To be sure, the latter are still the behemoths in the grocery game, having the greatest number of stores and the largest dollar share of the $1 trillion market. But by 2016, Willard Bishop predicts, annual sales at traditional supermarkets will drift lower while they will continue to grow at a rapid clip at the limited-assortment and fresh-format stores.
(And nipping at the heels of all of the grocers will be convenience stores, drugstores, “dollar” stores and chains like Walmart and Target that sell food.)
In a webinar that took a closer look at the Willard Bishop report, partner Jim Hertel explained that the lasting effects of the recession are stagnant household income and “persistently high unemployment.” Combined with a report last fall from the Congressional Budget Office that showed only the top 20 percent of households saw income growth between 1979 and 2007, it means that the mass market that traditional grocers have served “has gotten flattened,” he said.
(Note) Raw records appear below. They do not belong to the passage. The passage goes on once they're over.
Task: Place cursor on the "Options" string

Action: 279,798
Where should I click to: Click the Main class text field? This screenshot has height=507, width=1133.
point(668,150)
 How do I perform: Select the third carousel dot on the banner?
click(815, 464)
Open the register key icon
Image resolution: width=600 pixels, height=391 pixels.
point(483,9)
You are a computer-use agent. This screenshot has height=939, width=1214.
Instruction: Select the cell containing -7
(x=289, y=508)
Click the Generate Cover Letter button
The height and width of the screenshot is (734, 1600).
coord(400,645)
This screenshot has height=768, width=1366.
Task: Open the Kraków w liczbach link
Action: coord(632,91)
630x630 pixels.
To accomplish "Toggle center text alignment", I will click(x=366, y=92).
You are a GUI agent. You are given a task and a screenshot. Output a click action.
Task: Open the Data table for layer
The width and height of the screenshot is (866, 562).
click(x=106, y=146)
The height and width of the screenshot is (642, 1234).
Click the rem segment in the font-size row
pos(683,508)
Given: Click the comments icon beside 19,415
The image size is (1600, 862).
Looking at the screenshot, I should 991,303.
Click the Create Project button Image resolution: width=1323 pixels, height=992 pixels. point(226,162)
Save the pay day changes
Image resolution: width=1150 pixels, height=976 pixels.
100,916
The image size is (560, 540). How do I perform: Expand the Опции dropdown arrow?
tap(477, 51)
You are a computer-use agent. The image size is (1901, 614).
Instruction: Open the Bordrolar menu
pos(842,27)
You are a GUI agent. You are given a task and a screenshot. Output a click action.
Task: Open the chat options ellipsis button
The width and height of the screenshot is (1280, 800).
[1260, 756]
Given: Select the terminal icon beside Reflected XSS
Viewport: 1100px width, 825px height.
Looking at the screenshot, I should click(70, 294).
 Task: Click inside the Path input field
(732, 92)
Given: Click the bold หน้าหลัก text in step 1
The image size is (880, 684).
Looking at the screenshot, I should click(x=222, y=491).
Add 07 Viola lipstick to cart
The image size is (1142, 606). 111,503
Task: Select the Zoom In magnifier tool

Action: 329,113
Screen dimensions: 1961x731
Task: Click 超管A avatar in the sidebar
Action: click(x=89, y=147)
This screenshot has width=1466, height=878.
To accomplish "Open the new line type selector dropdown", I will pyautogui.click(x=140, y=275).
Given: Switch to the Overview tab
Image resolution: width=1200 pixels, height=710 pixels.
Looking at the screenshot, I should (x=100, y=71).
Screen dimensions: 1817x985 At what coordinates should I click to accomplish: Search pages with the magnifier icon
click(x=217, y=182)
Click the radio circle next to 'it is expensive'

Consumers gut-punched by the recession are unwilling or unable to pay higher shelf prices that crept in over the last couple of years, creating what Hertel called “The Waterfall”: shoppers trading down from steak to ground beef, then from red meat to white meat, then from fresh products to processed products, then from name brands to private labels. Finally, they leave the traditional supermarket for the extreme value, or limited-assortment, store.
But while this creates a “challenging environment” for the traditional grocer, it doesn’t mean “an impossible environment to succeed in,” Hertel said.
What will be required, though, is outside-the-box thinking, which “is not in the DNA of traditional supermarket operators,” he said.
Earlier this week, Hertel elaborated on that point in a telephone interview, saying traditional grocers no longer can erect cookie-cutter stores. Instead, he told me, they’ll have to start thinking “store by store on a much more targeted basis.”
So in wealthier neighborhoods — where the top 20 percent live — traditional grocers will need to stock products and offer services that can compete with the likes of Whole Foods and Fresh Market. He cited a Wegmans store “helping people become phenomenal cooks” by offering not only recipes and ingredients but also top-of-the-line cookware.
In less affluent neighborhoods, the grocers may need to experiment with smaller stores and a wider assortment of private labels to counter Aldi and Save-A-Lot.
“It’s a complex, sophisticated maneuver,” Hertel said, but the one-size-fits-all days “are rapidly coming to a close.”